I would like clarification on one thing that I havent seen touched on yet. I wanted to test the solution of resetting CBT and running a backup job to get everything back in working order. I have a backup job with just one VM in it. I ran the PowerCLI code provided in http://www.veeam.com/kb1940 to reset CBT. I then kicked off my backup job as I normally would. The VM is 130 GB in size, but to my surprise the backup job created a .vib file that was only 300 MB in size. Obviously only 300 MB of data had changed since the last backup. At first I thought something was wrong because I expected a huge .vib file. But then I thought to myself it reset CBT so it only had to "scan" the entire vmdk for changed blocks, it didnt actually need to back the entire vmdk file up.

Is that correct?

Edit:
I guess I dont fully understand that either though. Lets say this particular job was experiencing the corrupt CBT issue. So lets say the issue first arose weeks ago. So doesnt that mean that possibly every backup since the issue arose is bad, and not all blocks that needed to be backed up were being backed up? Then I fix CBT by doing the above, but it simply scans for changed blocks since the "last" backup.
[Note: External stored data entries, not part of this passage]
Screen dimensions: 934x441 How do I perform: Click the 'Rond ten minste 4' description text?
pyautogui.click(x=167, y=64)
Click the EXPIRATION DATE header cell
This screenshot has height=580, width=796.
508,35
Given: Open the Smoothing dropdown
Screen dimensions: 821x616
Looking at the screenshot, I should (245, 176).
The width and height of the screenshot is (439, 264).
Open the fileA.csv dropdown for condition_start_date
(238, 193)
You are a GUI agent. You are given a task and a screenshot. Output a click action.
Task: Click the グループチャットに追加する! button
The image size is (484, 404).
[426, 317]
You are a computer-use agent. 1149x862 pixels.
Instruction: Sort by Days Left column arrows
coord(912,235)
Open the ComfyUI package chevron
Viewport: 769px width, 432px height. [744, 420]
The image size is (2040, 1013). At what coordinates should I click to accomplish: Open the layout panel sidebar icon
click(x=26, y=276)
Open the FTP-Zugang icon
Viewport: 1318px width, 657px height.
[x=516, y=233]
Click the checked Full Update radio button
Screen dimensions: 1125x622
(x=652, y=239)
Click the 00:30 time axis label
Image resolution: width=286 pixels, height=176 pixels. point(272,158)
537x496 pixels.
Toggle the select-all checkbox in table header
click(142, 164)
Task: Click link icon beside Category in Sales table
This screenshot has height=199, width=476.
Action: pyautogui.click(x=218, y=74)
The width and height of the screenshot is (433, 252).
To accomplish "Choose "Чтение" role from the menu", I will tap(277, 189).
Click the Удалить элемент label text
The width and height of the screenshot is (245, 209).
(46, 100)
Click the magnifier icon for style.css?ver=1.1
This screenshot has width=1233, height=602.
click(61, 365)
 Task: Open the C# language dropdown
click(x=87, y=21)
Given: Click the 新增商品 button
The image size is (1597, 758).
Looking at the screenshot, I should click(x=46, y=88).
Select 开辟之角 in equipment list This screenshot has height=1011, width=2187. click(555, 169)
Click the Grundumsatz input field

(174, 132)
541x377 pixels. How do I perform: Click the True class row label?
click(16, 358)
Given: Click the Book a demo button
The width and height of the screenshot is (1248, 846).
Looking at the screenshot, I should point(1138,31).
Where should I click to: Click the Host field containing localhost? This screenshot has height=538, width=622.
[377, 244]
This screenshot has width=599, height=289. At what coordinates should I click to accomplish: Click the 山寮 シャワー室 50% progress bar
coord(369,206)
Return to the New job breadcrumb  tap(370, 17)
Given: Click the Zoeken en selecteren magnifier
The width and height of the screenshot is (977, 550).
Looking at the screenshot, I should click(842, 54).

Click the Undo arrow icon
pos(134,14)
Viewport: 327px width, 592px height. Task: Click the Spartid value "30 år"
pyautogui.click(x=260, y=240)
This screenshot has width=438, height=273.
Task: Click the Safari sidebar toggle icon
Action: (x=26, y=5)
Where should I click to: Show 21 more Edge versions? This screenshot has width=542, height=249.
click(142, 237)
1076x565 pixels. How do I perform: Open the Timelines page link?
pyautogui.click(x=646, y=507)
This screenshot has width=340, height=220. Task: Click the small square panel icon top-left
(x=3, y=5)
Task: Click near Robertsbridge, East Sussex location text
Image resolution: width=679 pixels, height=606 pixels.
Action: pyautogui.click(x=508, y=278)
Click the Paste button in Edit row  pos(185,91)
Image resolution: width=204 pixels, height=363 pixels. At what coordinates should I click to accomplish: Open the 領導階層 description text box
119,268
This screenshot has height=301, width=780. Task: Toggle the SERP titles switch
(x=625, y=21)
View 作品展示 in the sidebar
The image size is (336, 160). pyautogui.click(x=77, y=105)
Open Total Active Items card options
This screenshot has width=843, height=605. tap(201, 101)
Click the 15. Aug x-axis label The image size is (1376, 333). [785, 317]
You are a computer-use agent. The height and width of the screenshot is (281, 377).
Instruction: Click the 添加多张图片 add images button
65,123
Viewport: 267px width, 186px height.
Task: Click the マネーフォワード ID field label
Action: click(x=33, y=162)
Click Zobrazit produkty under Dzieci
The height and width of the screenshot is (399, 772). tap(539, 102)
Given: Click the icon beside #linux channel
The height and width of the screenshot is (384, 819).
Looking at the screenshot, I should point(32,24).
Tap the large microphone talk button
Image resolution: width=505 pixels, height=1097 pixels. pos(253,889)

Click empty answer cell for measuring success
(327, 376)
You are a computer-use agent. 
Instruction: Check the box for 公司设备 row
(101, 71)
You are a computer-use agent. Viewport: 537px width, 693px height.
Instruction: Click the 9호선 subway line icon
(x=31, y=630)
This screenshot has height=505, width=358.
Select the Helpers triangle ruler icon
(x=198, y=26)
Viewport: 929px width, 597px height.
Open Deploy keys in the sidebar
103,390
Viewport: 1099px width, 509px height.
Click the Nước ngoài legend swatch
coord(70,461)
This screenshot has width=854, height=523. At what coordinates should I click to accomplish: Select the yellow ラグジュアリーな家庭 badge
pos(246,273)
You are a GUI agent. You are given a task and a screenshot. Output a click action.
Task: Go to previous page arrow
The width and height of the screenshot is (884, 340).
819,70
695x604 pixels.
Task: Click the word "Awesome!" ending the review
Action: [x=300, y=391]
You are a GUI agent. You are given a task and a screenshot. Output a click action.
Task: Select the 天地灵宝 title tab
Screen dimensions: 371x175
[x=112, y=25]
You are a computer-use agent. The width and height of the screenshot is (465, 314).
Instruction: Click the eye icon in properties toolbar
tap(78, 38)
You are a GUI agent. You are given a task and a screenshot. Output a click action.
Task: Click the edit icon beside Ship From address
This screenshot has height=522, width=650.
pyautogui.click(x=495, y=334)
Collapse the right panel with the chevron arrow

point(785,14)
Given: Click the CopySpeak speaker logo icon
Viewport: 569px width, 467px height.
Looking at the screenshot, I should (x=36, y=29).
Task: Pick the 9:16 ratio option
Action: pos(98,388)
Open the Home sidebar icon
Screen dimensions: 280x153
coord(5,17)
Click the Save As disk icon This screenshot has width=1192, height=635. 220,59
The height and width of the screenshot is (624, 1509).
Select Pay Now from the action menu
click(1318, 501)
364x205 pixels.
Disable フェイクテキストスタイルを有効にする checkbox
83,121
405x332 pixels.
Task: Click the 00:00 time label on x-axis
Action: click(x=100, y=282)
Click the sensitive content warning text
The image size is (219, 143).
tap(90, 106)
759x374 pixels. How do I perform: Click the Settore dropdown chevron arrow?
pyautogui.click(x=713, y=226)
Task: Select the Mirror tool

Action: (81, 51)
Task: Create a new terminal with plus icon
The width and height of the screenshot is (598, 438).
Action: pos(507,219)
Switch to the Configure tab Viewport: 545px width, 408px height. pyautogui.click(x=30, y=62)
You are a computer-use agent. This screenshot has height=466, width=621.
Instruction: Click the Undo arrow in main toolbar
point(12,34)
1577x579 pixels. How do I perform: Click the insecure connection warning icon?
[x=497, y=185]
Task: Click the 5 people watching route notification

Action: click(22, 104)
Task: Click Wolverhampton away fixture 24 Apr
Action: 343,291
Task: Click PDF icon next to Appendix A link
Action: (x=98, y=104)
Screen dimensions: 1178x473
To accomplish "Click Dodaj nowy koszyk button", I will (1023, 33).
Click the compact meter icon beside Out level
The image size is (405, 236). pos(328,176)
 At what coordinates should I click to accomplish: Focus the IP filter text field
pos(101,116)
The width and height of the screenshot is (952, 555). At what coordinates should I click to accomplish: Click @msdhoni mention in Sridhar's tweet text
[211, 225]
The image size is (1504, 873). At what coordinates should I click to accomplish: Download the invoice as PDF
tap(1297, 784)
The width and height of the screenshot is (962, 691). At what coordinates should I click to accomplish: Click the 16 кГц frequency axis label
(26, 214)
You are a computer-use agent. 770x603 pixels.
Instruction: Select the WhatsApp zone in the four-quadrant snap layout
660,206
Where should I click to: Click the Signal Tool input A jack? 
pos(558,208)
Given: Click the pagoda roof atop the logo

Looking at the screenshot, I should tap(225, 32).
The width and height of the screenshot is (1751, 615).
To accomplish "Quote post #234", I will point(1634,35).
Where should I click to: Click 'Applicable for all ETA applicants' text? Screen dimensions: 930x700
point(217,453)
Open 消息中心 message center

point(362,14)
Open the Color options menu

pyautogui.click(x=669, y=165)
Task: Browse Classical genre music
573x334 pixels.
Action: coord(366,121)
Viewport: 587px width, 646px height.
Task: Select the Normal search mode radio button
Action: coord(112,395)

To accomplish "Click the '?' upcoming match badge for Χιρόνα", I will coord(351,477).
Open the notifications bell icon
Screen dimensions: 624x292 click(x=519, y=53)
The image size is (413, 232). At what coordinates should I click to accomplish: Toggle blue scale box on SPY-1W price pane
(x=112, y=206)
Wouldnt it still be missing some blocks?
BriFar
Veeam ProPartner
Posts: 23
Liked: 11 times
Joined: Oct 24, 2011 12:55 pm
Full Name: Brian Farrugia
Location: Malta, Europe
Contact:

Re: VMware CBT bug KB 2090639

Post by BriFar »

Gostev wrote: Yes, it will be shown. However, backup size is not impacted with CBT reset (in case of our product at least), only duration will be longer because the job needs to read the entire VMDK.
Yes you are right. I ment to write time not size.
Gostev wrote: This is not a good idea to do, because often there could be other jobs processing the same VM (for example, backing up and replicating the same VM). The other job will be impacted by CBT reset, and will likely not meet its RTOs as the result.
I know what you mean but wouldn't replicas also be effected by this bug? If so it could be that you might have a replica which meets RTO but does not boot or the data is missing or corrupted.
Don't take me wrong, I know that there will not be a one for all fix and I appreciate the efforts being put here.
Reimold
Enthusiast
Posts: 41
Liked: 1 time
Joined: Sep 07, 2009 11:58 am
Full Name: Dirk Reimold
Contact:

Re: VMware CBT bug KB 2090639

Post by Reimold »

I just saw that the VMware-KB was updated:

"This issue occurs on a virtual machine with Changed Block Tracking (CBT) enabled, when extending a virtual disk (vmdk) file to a size strictly above 128 GB, due to the block tracking information being recalculated incorrectly."
http://kb.vmware.com/selfservice/micros ... Id=2090639

So if I understand that right, every VM that was extended to a target size greater than 128 GB is at risk, no matter how big the extend was or from what size the extend was started.

Dirk
foggy
Veeam Software
Posts: 21127
Liked: 2137 times
Joined: Jul 11, 2011 10:22 am
Full Name: Alexander Fogelson
Contact:

Re: VMware CBT bug KB 2090639

Post by foggy »

chrisbarr35 wrote:What is the implication of resetting CBT when using copy jobs? We already run "Active Full" backups weekly, but the intelligent copy still only copies the increments on the next copy run. If CBT is reset will the next copy job need to run a full copy of the VMs in the backup?
Backup copy jobs do not rely on VMware CBT and will still copy only changed blocks from the new full.
xadamz23 wrote:But then I thought to myself it reset CBT so it only had to "scan" the entire vmdk for changed blocks, it didnt actually need to back the entire vmdk file up.

Is that correct?
Correct.
xadamz23 wrote:I guess I dont fully understand that either though. Lets say this particular job was experiencing the corrupt CBT issue. So lets say the issue first arose weeks ago. So doesnt that mean that possibly every backup since the issue arose is bad, and not all blocks that needed to be backed up were being backed up? Then I fix CBT by doing the above, but it simply scans for changed blocks since the "last" backup. Wouldnt it still be missing some blocks?
No, all the missing blocks will be copied after scanning the entire VM image.
GabesVirtualWorld
Expert
Posts: 248
Liked: 38 times
Joined: Jun 15, 2009 10:49 am
Full Name: Gabrie van Zanten
Contact:

Re: VMware CBT bug KB 2090639

Post by GabesVirtualWorld »

I was wondering if there is a way to check which VMs are affected? Can we see "inside" the CBT file? Can we query the VM ?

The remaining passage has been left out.